BEGIN Provided text
Deshaun Watson admitted in a deposition to contracting “about 40” massage therapists during his time with the Houston Texans but the New York Times reported the number was actually 66. And those were stunning numbers even to other NFL players familiar with needing such work done on their bodies.
Well, Watson’s massage therapist hunting days are over.
Or at least NFL independent discipline officer Sue L. Robinson wants it that way.
As part of her 16-page report outlining the reasons for a six-game suspension of Watson, Robinson is ordering Watson limit his therapy sessions to Cleveland Browns-approved therapists.
“Recognizing that the only discipline mentioned in the CBA (Collective Bargaining Agreement) is a fine or suspension, I nevertheless believe it is appropriate for Mr. Watson to limit his massage therapy to Club-directed sessions and Club-approved massage therapists for the duration of his career, and so impose this mandate as a condition of his reinstatement,” Robinson wrote in the conclusion of her ruling, leaked to various sources.
Robinson also ordered Watson have “no adverse involvement with law enforcement, and must not commit any additional violations of the policy,” although she laid out no penalty if he does so.
END Provided text
BEGIN Data extract
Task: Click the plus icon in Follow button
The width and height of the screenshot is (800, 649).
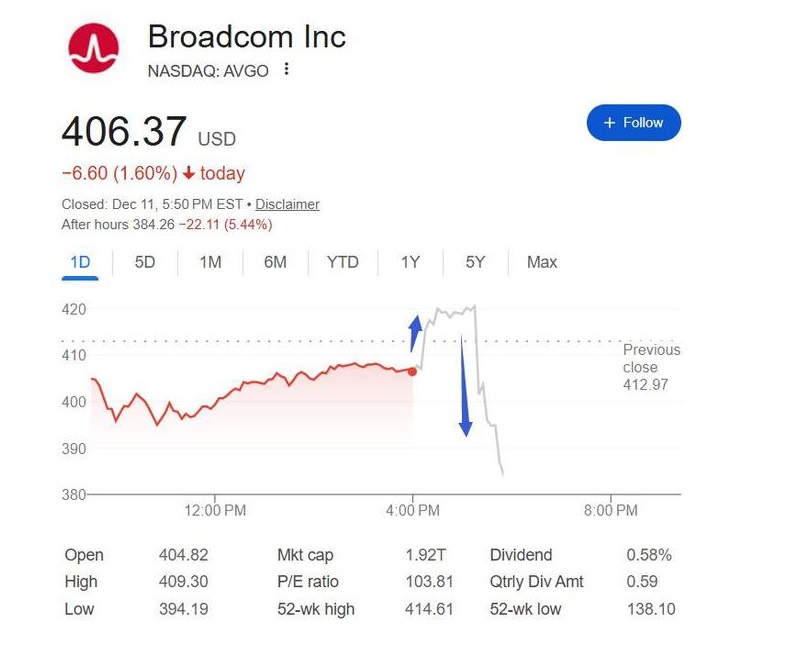Action: click(609, 122)
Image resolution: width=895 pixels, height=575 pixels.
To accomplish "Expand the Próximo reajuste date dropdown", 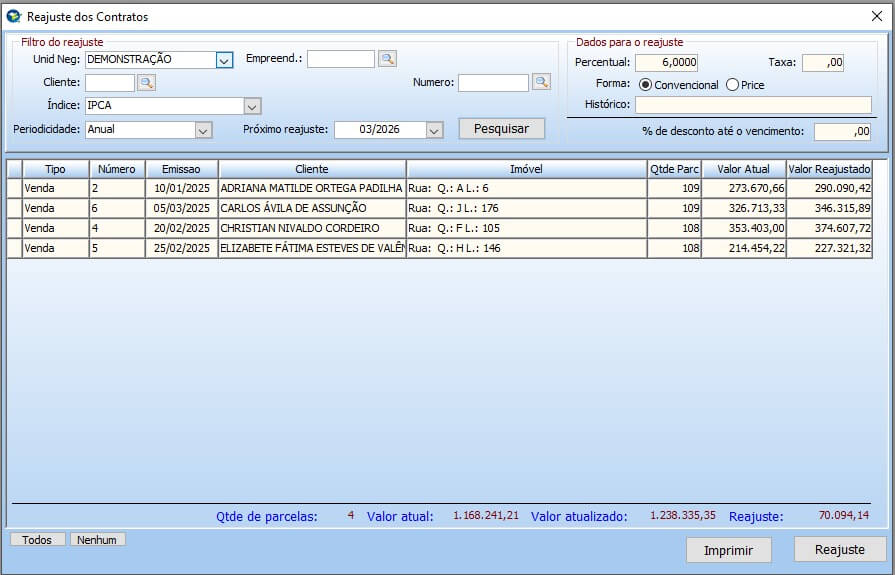I will click(433, 130).
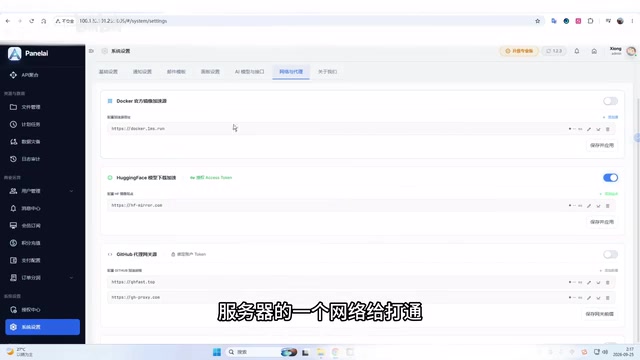Click the gh-proxy.com address field
This screenshot has height=360, width=640.
(x=335, y=298)
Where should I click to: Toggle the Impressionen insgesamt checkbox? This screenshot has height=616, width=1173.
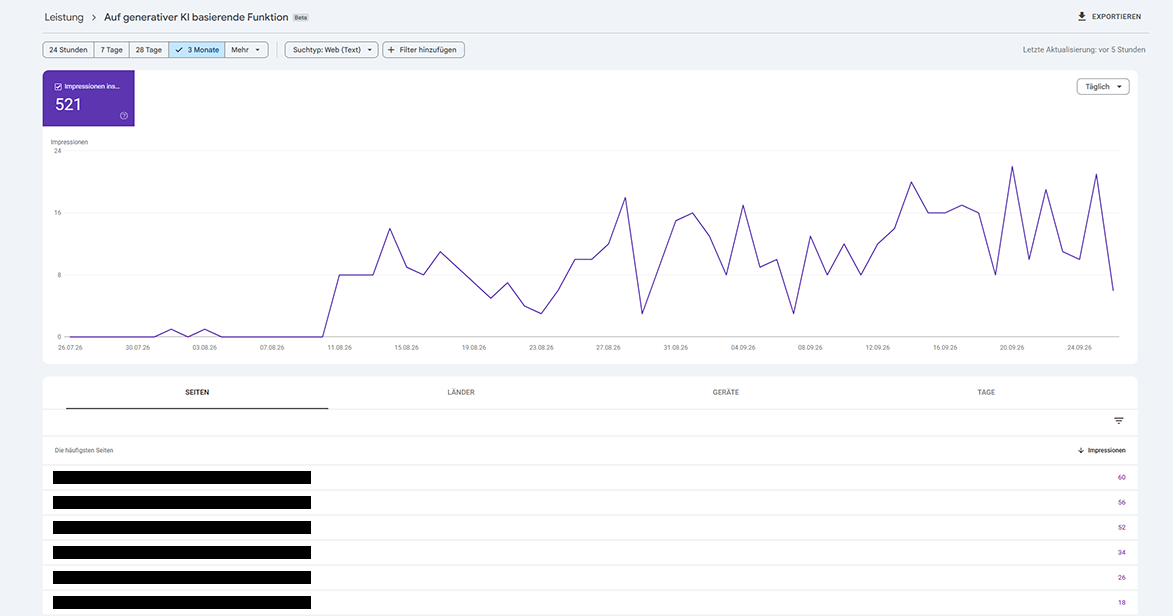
END Data extract
- Exercises
a - Decide whether each statement agrees with the article on Deshaun Watson's suspension. Answer yes or no, and quote the words from the article that settle it.
(i) According to the New York Times, Watson contracted 66 massage therapists.
(ii) Robinson's report gives reasons for a ten-game suspension.
(iii) Robinson set out a penalty in case Watson has adverse involvement with law enforcement.
b - Extend the article on Deshaun Watson's suspension, picking up after its final sentence.
The material shown above stands apart from the article on Deshaun Watson's suspension and has no connection to it.

- Answers to the problems
a -
(i) Yes: "the New York Times reported the number was actually 66"
(ii) No: "outlining the reasons for a six-game suspension of Watson"
(iii) No: "although she laid out no penalty if he does so"

b -
So this begs questions:
Assuming Watson and the Browns agree to this clause in order to be reinstated, who keeps tabs on this? Who polices this, in other words?
How will the NFL know Watson isn’t on his Instagram contacting massage therapists for private sessions, as he did when he was with the Texans?
This clause seems to include the Browns for being responsible for Watson’s activities while on team-approved therapy sessions because, well, they set those up.
And what happens if Watson, who signed a five-year deal with the Browns that expires after the 2026 season is traded or goes to another team?
Does the new team pick up responsibility for Watson’s massage schedule? Or are the Browns responsible for this (hard to imagine) as long as Watson remains in the league.
Finally, in the unfortunate instance Watson does encounter an “adverse involvement” with law enforcement, what happens next? Is he automatically suspended again based on agreeing to this clause or reinstatement?
Or does he get a new hearing with an NFL disciplinary officer who can add this in deciding whatever future punishment for a violation of the league’s Personal Conduct Policy is in question?